The phrase “mathematical guarantee ” is worth some deeper analysis.
- Mathematical. The types of “hard specifications” that I am advocating do not need to be overly “mathematical” and certainly don’t need to be “formal” to be useful. On the contrary. The “formal methods” advocates have made a fetish of formalization to the detriment of useful engineering specification and that causes people to shy away from attempting to be more precise. What we want from a specification, at minimal, is that it should be falsifiable. Perhaps an incremental approach to adding fast paths to operating system services to reduce interrupt latencies can make the system described above “more responsive” for “standard workload”. If so, we should be able to characterize “more responsive” in some falsifiable way. If the specification is just “there is no wall-clock observable delay on the echoing of typed characters while stress program S runs in the background and a tester types a file in the ed program” or that “programs A,B, and C start within 5 seconds of double clicking the icon” then it is at least a falsifiable specification and is a concrete goal for the software developer. In any case, we can see that “average” is not what is needed, since “average” implies that if the system runs for 1 hour, a 5 minute total stop can be amortized away by 55 minutes of high speed operation. Perhaps what we want is as simple as “the video player on an otherwise unloaded system will not stop more than 10 seconds cumulatively over a one hour period where stops are delays in frame display that are over 1/60th of a second.” But this “soft” real-time requirement carries a real-time property with it – as argued previously.
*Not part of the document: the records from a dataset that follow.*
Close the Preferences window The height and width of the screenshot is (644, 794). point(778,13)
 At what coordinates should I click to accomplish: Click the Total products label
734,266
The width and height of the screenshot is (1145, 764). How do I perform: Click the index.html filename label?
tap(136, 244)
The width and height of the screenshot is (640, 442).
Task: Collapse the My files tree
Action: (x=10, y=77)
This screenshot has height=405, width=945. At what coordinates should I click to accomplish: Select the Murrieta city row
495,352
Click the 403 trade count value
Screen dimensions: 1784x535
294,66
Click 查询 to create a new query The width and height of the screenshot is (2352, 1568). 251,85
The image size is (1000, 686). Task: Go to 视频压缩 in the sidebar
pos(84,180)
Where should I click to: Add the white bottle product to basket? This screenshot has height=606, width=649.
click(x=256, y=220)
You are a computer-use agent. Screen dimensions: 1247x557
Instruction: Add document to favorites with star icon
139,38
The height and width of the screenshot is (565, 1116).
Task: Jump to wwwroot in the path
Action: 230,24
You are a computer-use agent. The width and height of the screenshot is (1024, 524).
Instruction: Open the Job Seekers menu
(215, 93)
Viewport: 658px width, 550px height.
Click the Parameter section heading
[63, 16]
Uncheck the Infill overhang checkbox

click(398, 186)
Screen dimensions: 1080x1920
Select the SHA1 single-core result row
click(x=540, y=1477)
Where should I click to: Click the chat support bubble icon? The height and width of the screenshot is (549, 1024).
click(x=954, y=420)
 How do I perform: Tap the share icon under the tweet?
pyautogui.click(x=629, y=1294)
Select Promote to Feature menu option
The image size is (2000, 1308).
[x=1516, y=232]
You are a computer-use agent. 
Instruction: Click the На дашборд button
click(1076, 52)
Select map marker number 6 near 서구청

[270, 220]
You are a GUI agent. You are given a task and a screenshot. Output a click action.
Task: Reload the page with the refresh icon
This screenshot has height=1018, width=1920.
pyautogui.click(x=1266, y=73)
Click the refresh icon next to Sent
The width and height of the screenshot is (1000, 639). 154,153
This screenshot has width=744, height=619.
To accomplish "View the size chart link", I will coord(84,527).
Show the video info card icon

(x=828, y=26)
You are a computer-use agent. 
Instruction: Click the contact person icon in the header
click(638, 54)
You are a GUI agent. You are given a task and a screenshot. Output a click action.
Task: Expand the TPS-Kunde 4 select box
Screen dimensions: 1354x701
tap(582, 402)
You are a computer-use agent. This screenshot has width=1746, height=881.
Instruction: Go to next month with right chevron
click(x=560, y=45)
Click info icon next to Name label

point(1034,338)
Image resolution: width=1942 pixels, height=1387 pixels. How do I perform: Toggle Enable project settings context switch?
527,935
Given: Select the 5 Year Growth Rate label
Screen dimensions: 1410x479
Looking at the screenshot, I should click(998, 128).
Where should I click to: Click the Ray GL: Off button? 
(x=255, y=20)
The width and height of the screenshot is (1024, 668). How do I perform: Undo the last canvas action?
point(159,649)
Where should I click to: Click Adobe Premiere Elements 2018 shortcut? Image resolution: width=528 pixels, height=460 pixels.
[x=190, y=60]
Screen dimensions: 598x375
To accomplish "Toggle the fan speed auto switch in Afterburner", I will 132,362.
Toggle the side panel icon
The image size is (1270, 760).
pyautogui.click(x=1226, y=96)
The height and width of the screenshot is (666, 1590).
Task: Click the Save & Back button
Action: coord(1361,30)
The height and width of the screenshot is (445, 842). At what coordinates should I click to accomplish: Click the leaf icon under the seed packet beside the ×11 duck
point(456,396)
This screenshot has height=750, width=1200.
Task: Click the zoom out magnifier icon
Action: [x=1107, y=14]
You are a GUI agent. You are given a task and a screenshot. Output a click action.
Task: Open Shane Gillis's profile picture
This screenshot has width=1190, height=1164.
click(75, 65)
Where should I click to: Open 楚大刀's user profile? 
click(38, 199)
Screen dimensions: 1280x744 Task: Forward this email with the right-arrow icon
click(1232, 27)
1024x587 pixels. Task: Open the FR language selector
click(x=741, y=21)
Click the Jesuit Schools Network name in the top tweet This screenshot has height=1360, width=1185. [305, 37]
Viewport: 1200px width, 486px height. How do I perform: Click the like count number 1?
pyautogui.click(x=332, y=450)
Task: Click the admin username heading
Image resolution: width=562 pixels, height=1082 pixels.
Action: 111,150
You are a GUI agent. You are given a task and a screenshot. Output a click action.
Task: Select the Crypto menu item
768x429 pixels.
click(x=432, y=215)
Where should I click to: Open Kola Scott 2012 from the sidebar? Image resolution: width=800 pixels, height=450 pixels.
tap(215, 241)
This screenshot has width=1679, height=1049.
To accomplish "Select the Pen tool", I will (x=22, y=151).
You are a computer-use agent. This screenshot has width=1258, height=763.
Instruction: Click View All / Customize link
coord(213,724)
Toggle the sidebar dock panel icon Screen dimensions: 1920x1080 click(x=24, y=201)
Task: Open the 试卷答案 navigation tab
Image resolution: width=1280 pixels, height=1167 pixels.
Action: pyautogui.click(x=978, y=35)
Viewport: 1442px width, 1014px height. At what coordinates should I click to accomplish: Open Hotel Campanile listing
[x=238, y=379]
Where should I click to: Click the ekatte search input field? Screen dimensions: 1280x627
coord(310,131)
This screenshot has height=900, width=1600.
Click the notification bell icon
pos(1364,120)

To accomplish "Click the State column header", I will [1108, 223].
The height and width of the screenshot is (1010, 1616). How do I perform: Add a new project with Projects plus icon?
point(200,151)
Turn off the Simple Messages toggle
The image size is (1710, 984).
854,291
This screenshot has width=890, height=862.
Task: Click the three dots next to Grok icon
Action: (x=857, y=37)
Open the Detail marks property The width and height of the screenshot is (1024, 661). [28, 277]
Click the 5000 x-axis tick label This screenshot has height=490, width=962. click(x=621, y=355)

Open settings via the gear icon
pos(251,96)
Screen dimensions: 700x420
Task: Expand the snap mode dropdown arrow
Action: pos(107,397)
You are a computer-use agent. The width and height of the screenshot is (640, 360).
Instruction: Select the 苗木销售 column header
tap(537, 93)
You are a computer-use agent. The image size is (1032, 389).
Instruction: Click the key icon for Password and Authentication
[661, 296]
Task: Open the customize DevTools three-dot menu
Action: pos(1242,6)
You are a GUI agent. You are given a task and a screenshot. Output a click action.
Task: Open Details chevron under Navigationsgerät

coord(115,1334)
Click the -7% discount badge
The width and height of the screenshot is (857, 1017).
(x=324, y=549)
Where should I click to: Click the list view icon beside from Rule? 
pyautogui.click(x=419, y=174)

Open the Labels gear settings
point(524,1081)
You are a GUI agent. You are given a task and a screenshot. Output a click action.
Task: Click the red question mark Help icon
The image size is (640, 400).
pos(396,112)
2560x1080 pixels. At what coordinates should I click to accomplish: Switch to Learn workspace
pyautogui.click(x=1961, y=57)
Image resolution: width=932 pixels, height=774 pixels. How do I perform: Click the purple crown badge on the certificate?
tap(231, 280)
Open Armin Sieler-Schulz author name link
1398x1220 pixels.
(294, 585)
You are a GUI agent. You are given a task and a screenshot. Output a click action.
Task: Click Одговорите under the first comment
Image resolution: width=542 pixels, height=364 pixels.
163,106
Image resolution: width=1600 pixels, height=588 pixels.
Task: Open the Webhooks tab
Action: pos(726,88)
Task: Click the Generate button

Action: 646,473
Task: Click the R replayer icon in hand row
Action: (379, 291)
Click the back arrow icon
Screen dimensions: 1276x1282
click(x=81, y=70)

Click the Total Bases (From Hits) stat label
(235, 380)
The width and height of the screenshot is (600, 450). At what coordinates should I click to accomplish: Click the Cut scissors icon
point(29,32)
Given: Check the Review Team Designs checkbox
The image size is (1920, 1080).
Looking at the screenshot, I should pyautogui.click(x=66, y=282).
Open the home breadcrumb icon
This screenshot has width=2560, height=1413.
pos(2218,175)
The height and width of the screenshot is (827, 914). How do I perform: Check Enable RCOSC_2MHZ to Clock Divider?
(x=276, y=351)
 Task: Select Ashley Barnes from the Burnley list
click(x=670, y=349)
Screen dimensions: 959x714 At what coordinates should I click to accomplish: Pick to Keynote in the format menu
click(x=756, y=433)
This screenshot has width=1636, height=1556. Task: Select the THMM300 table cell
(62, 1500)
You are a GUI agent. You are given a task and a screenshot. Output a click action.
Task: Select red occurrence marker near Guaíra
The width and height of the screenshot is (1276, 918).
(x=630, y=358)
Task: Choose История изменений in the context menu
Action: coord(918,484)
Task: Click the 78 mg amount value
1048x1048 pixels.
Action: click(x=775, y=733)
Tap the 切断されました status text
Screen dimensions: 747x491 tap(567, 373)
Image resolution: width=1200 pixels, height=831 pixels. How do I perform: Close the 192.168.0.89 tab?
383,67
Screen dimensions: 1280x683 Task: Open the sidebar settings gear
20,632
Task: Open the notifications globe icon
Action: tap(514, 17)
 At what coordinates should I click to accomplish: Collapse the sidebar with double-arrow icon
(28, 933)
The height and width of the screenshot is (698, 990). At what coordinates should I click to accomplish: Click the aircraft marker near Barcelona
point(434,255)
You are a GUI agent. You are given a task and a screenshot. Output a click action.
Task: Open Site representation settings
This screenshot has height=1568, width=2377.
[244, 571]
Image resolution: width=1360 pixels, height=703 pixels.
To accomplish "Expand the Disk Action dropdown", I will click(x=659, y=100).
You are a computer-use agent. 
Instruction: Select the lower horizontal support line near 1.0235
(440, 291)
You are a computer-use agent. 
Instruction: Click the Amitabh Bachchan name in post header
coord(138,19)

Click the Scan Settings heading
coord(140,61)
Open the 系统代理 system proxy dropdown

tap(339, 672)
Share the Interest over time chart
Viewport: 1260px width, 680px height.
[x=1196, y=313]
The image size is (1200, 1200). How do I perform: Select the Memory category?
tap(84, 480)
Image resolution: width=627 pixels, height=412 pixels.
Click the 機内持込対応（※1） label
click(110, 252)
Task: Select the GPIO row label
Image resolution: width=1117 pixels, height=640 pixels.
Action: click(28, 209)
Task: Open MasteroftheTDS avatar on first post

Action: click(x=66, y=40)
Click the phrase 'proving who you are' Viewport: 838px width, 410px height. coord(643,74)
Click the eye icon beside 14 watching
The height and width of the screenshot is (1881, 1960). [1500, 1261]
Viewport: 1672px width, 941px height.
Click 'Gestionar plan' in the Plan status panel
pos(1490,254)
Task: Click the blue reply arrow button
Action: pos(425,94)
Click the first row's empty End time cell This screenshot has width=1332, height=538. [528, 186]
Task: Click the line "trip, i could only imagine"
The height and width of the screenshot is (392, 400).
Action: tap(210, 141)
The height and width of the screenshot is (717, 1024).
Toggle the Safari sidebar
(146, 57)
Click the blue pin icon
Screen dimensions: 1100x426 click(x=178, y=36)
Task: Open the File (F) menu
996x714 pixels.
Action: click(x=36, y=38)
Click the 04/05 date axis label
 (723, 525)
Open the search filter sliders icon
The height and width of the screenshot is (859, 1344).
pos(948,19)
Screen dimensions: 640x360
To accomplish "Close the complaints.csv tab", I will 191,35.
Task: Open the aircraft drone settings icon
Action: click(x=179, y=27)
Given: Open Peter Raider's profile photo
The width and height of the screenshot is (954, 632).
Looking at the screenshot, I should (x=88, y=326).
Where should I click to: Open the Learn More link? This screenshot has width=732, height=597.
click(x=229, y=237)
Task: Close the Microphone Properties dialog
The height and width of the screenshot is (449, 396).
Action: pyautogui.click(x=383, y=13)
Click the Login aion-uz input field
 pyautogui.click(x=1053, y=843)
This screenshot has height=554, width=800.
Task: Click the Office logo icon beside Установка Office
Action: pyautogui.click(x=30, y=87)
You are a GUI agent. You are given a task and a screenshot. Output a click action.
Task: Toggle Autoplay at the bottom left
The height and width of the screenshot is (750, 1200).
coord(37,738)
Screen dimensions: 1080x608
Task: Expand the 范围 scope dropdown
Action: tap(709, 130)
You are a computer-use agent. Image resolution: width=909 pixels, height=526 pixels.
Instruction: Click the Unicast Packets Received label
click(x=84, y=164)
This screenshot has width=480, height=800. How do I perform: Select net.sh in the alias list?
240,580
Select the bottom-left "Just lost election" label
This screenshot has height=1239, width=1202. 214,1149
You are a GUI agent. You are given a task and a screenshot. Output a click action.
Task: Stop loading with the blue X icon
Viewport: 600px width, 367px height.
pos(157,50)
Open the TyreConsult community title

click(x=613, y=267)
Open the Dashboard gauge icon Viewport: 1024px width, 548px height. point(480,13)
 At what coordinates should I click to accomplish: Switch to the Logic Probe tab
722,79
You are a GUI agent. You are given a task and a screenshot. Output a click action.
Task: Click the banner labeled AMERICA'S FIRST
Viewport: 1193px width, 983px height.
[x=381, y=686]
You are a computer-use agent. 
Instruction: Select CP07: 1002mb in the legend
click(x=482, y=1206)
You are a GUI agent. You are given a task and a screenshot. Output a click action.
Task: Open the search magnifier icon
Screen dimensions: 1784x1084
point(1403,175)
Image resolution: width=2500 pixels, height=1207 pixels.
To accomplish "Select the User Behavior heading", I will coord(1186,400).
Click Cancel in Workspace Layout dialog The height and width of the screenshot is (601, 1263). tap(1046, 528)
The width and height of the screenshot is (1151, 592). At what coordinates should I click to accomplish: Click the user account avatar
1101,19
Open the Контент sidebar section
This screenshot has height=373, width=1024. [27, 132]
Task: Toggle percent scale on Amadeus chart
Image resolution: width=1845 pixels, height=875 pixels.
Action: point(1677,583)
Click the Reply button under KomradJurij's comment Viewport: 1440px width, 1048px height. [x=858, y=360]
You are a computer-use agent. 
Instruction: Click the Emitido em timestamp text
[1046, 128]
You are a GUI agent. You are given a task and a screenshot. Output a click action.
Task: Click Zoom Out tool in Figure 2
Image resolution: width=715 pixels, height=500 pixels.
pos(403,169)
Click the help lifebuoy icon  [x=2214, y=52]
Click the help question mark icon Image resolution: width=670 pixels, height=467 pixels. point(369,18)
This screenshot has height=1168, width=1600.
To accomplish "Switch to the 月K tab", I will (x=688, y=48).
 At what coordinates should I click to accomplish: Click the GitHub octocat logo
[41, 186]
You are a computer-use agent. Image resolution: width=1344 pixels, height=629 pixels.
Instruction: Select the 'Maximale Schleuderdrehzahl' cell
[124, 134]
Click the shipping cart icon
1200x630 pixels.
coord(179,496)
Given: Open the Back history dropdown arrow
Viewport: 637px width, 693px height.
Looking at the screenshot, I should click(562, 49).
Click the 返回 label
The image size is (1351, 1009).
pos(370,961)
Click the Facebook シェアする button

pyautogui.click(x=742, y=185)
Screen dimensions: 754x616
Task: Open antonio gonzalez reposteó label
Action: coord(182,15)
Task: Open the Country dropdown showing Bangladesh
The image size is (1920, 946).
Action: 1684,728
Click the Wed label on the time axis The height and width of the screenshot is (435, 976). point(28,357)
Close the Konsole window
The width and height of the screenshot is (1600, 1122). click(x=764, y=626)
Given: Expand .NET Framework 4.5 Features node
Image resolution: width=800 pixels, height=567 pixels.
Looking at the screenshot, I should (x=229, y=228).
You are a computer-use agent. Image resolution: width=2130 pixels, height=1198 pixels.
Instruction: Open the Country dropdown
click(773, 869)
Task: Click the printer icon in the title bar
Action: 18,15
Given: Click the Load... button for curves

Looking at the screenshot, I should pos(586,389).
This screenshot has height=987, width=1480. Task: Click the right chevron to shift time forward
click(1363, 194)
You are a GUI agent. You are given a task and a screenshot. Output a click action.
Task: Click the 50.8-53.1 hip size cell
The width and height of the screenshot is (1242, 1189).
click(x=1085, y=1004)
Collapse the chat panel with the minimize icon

- Guarantee. There is a difference between a design guarantee and an evaluation guarantee. A TCP/IP network stack is designed to produce an in-order, reliable, stream of data between sender and receiver. But it is possible that in some situations, under some loads and with some definition of “reliable”, a simple datagram stack can produce the same property. The TCP/IP stack is designed to guarantee a property that the simpler stack may be shown to have in some circumstances. An evaluation guaranty is an attempt to show that a system has some property. One of the most useful ideas in Common Criteria is the evaluation assurance level (EAL) which is supposed to indicate the reliability of such a guaranty. One might find “we ran it a couple of times and it looked good” to be less or more reassuring than “we produced a 300 page document that strenuously exercised the symbol production features of LaTex” but these are both “evaluation guarantees”. Note that design guarantees should be backed up by evaluation guarantees that the design is correct and implemented correctly.
“Real-time software” normally refers to software that offers design guarantees on latency and scheduling times, data rates, or other time sensitive operations. Validating that the design succeeds requires some combination of testing, mathematical proof, and design and code review. But we may also be able to validate real-time properties of code that has no design real-time properties at all. One could take an instance of a LAMP stack (Linux + Apache + MySQL + PHP) and subject it to extensive testing on a particular hardware platform and observe that in practice it satisfies a real-time specification. Suppose our measurements show that all pages of a certain limited complexity will be “served” within 1 second over a 1GB network that is reserved for the LAMP system and where requests are at a rate bounded by R and there are no more than 30 seconds cumulative failure on this property over 1 hour. That’s a falsifiable, concrete, real-time specification – mathematical, even [this is in response to a note from B., a very knowledgeable system designer who may or may not be quotable].